───── Text under study ─────

Materials and methods

Bacterial strains and cultivation

Four species of mesophilic iron/sulfur-oxidizing Acidi-thiobacillus spp. were used in experimental work. These were the type strains of At. ferrooxidans (Temple and Colmer 1951), At. ferridurans (Hedrich and Johnson 2013a) and At. ferriphilus (Falagán and Johnson 2016), and At. ferrivorans strain Peru 6 (Hallberg et al. 2010). All of these bacteria, except At. ferriphilus, can also use hydrogen as an electron donor. The type strains of the moderately thermophilic sulfur-oxidizer Acidithiobacillus caldus (Hallberg and Lindstrom 1994) and the mesophilic sulfur-oxidizer Acidithiobacillus thiooxidans (Waksman and Joffe 1921) were used in some experiments. All of the bacteria were routinely cultivated in media containing 1% (v/w) ZVS (VWR, UK), basal salts and trace elements (Ňancucheo et al. 2016) and 50 µM ferrous iron, adjusted initially to pH 2.5 with sulfuric acid, in shake flasks incubated at either 30 °C (mesophilic strains) or 40 °C (At. caldus). At. ferrooxidans, At. ferridurans and At. ferrivorans were also grown aerobically using hydrogen as electron donor, using the technique described by Hedrich and Johnson (2013b). In brief, this entailed placing inoculated flasks into an air-tight 2.5 L polycarbonate jar, together with a 20 mL universal bottle that contained 1.3 g of sodium bicarbonate, 300 mg sodium borohydride and 100 mg citric acid. Ten milliliters of water were added to the bottles immediately before sealing the jars, initiating the production of both hydrogen and carbon dioxide. The amount of oxygen present in the jars was calculated to be in excess of that required for complete microbial oxidation of hydrogen to water, ensuring that the atmosphere did not become anoxic during the incubation period.

───── Supplied data ─────

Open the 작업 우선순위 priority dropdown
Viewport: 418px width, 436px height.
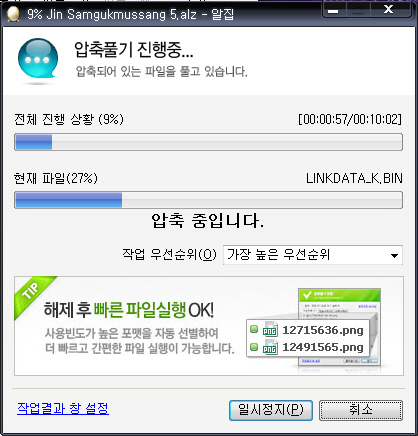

─────

■ **Aim of the exercise**
Retype the whole materials and methods section on the bacterial strains and their cultivation word for word. The material has no connection to the text.

■ **Worked solution**
Materials and methods

Bacterial strains and cultivation

Four species of mesophilic iron/sulfur-oxidizing Acidi-thiobacillus spp. were used in experimental work. These were the type strains of At. ferrooxidans (Temple and Colmer 1951), At. ferridurans (Hedrich and Johnson 2013a) and At. ferriphilus (Falagán and Johnson 2016), and At. ferrivorans strain Peru 6 (Hallberg et al. 2010). All of these bacteria, except At. ferriphilus, can also use hydrogen as an electron donor. The type strains of the moderately thermophilic sulfur-oxidizer Acidithiobacillus caldus (Hallberg and Lindstrom 1994) and the mesophilic sulfur-oxidizer Acidithiobacillus thiooxidans (Waksman and Joffe 1921) were used in some experiments. All of the bacteria were routinely cultivated in media containing 1% (v/w) ZVS (VWR, UK), basal salts and trace elements (Ňancucheo et al. 2016) and 50 µM ferrous iron, adjusted initially to pH 2.5 with sulfuric acid, in shake flasks incubated at either 30 °C (mesophilic strains) or 40 °C (At. caldus). At. ferrooxidans, At. ferridurans and At. ferrivorans were also grown aerobically using hydrogen as electron donor, using the technique described by Hedrich and Johnson (2013b). In brief, this entailed placing inoculated flasks into an air-tight 2.5 L polycarbonate jar, together with a 20 mL universal bottle that contained 1.3 g of sodium bicarbonate, 300 mg sodium borohydride and 100 mg citric acid. Ten milliliters of water were added to the bottles immediately before sealing the jars, initiating the production of both hydrogen and carbon dioxide. The amount of oxygen present in the jars was calculated to be in excess of that required for complete microbial oxidation of hydrogen to water, ensuring that the atmosphere did not become anoxic during the incubation period.